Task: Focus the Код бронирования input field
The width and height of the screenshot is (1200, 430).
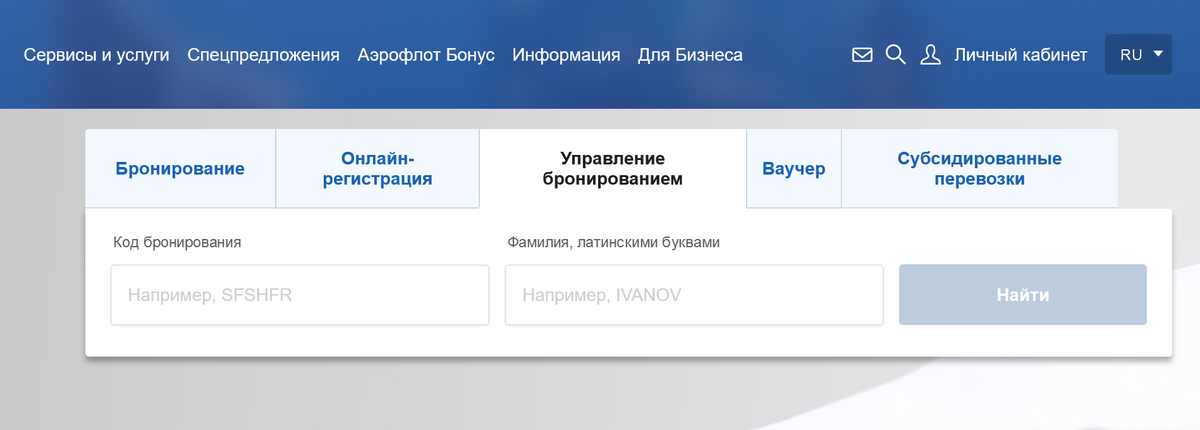Action: pyautogui.click(x=299, y=295)
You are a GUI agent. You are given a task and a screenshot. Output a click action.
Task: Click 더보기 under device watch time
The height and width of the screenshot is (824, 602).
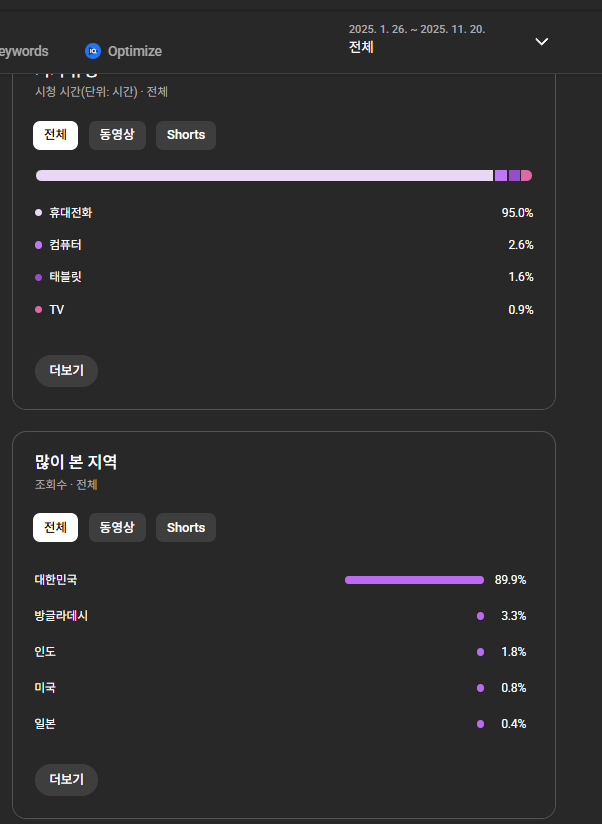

**********

→ TASK INSTRUCTIONS:
The answer should consist only of the lines from the one with "Task: Click 더보기 under device watch time" through the last line of the material above, copied exactly, with no pictures.

→ ANSWER TO THIS TASK:
Task: Click 더보기 under device watch time
The height and width of the screenshot is (824, 602).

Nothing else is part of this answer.